[Pixel coordinate grounding data]
════════════════

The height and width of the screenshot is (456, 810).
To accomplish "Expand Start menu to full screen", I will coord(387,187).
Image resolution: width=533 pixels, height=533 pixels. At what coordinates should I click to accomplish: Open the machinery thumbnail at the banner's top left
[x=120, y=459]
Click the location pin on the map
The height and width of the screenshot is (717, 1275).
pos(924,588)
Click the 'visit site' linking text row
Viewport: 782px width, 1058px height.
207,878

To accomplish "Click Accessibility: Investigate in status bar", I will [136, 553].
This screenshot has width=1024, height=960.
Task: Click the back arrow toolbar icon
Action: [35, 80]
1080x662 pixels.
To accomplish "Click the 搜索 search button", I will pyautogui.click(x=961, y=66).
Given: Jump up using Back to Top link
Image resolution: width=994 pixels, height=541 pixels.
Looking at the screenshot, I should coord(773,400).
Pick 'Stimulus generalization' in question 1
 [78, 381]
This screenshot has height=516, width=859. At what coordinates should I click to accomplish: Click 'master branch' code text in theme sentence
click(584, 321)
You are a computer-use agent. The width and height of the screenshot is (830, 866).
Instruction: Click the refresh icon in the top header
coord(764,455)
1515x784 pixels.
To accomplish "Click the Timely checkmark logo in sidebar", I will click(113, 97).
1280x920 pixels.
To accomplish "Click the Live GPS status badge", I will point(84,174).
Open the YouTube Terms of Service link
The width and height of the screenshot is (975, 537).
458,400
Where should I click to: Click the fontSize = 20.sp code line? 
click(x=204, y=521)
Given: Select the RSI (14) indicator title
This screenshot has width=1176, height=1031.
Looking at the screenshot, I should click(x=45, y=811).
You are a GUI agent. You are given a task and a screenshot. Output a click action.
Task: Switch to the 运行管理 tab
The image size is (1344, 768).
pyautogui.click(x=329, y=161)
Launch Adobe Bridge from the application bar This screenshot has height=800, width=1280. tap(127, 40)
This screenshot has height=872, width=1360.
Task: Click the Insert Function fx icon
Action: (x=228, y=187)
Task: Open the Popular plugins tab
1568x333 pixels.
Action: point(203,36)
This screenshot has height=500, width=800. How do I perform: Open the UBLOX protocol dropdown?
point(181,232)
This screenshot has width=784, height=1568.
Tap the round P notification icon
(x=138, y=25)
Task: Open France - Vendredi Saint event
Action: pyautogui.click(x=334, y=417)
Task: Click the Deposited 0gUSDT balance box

════════════════

• [What is required]: Reproduce the lines of the entries above exactly, but only from the line containing "You are a GUI" through the final line.

• [Task result]:
You are a GUI agent. You are given a task and a screenshot. Output a click action.
Task: Switch to the 运行管理 tab
The image size is (1344, 768).
pyautogui.click(x=329, y=161)
Launch Adobe Bridge from the application bar This screenshot has height=800, width=1280. tap(127, 40)
This screenshot has height=872, width=1360.
Task: Click the Insert Function fx icon
Action: (x=228, y=187)
Task: Open the Popular plugins tab
1568x333 pixels.
Action: point(203,36)
This screenshot has height=500, width=800. How do I perform: Open the UBLOX protocol dropdown?
point(181,232)
This screenshot has width=784, height=1568.
Tap the round P notification icon
(x=138, y=25)
Task: Open France - Vendredi Saint event
Action: pyautogui.click(x=334, y=417)
Task: Click the Deposited 0gUSDT balance box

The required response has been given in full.